Directions for this task:
Revise the stretch from "Given: Collapse the filters with 收起" through the end of the material so that "side strip" becomes "sidebar", leaving everything else as it is. Leave the pictures out of your answer.

(Element and text location data)

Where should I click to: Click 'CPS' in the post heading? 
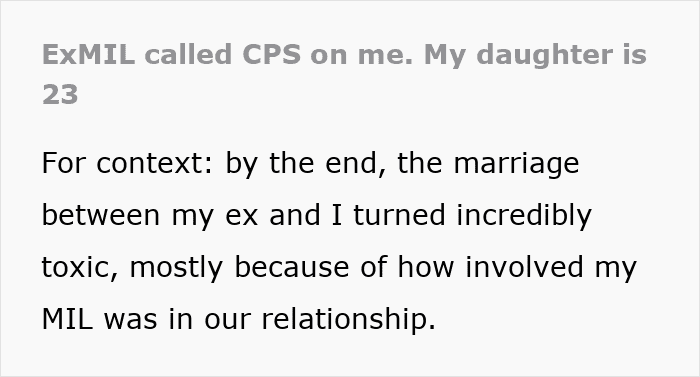271,54
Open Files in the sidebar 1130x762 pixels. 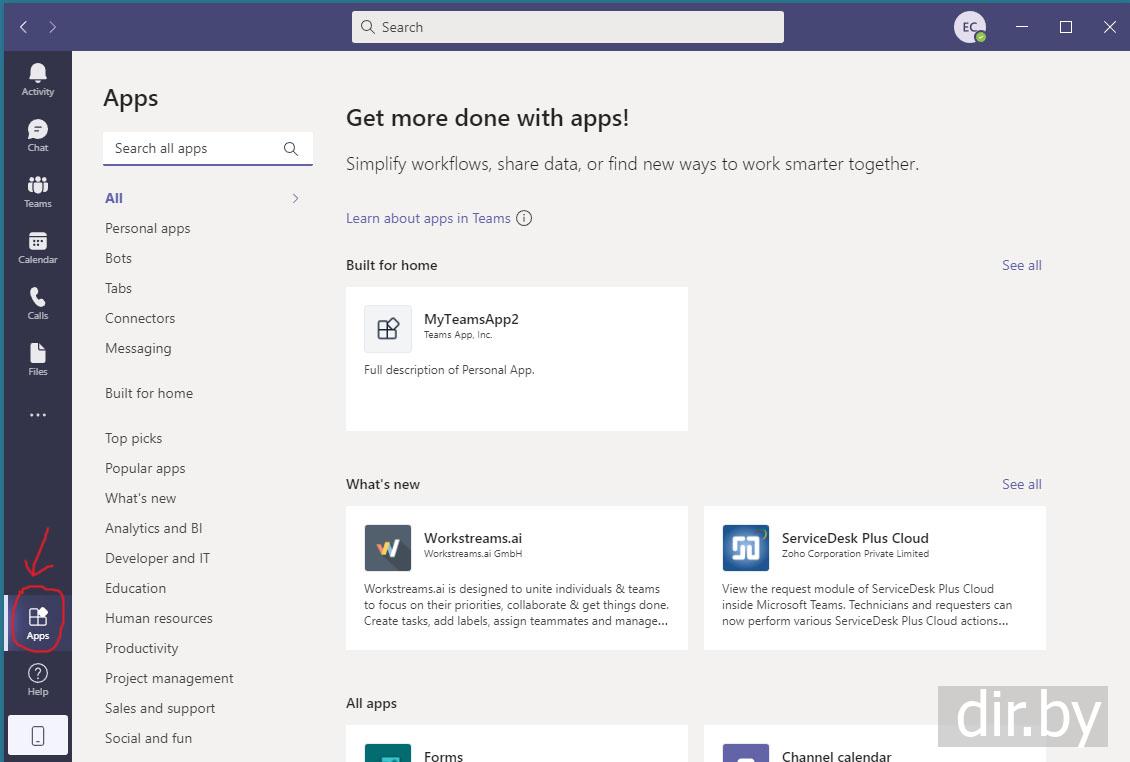(38, 359)
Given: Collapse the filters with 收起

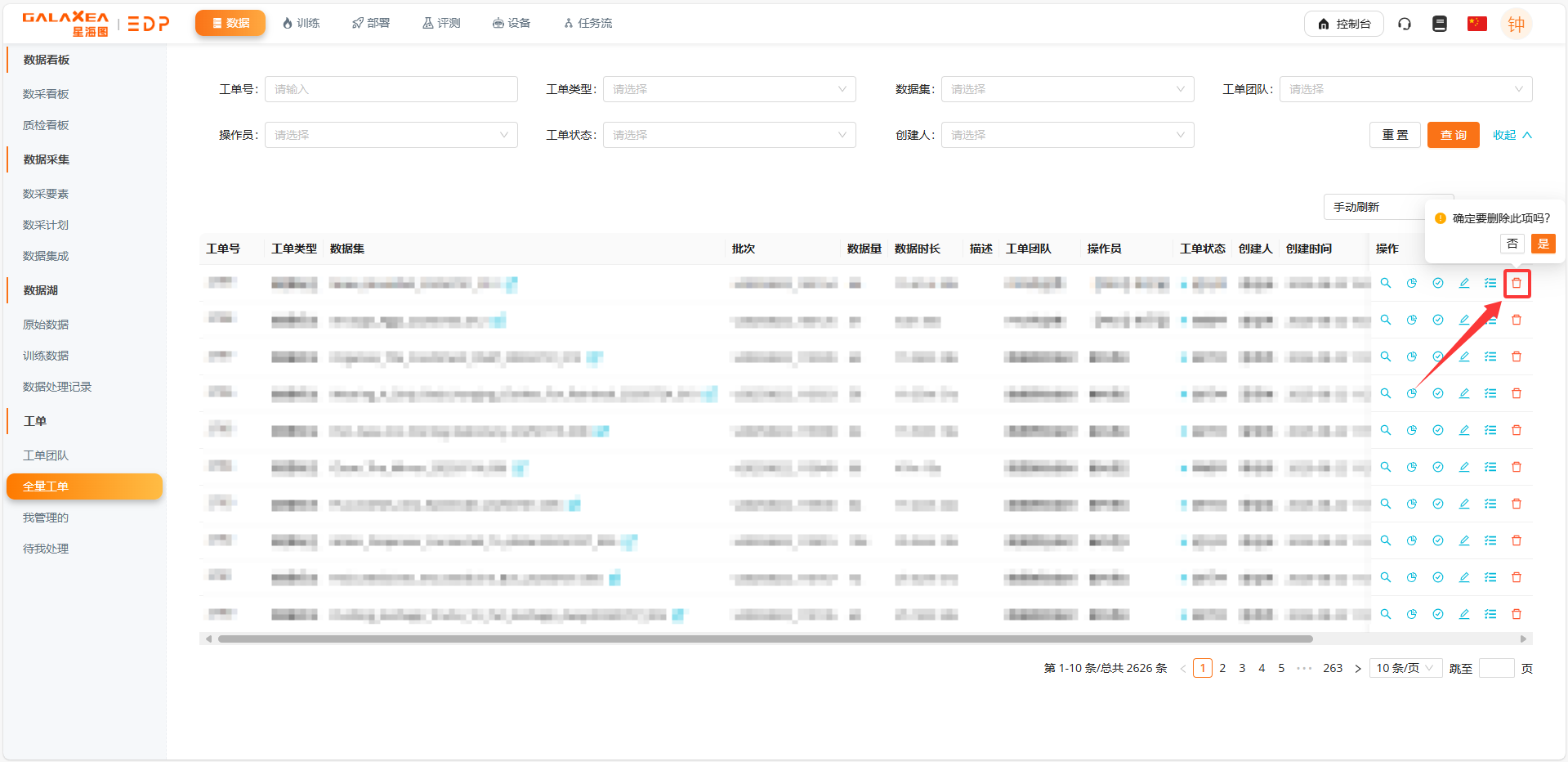Looking at the screenshot, I should tap(1511, 135).
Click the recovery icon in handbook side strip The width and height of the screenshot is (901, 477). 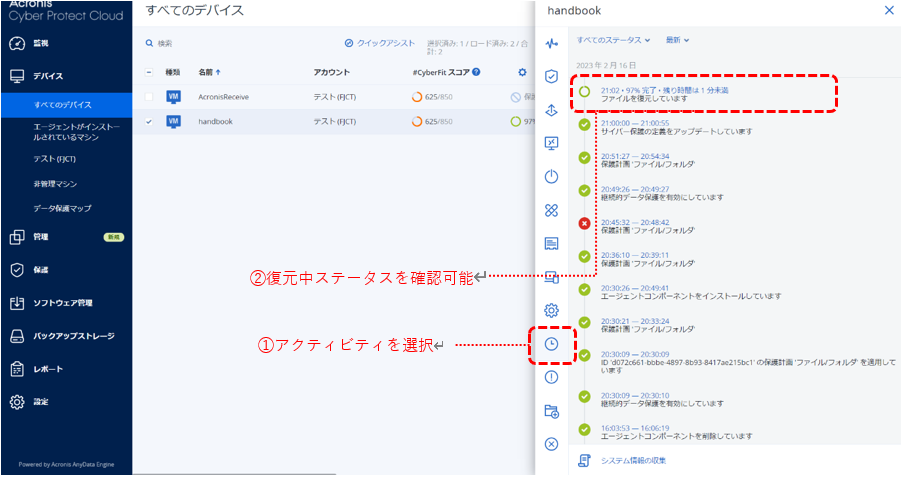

Solution to this exercise:
Given: Collapse the filters with 收起

Looking at the screenshot, I should tap(1511, 135).
Click the recovery icon in handbook sidebar The width and height of the screenshot is (901, 477). 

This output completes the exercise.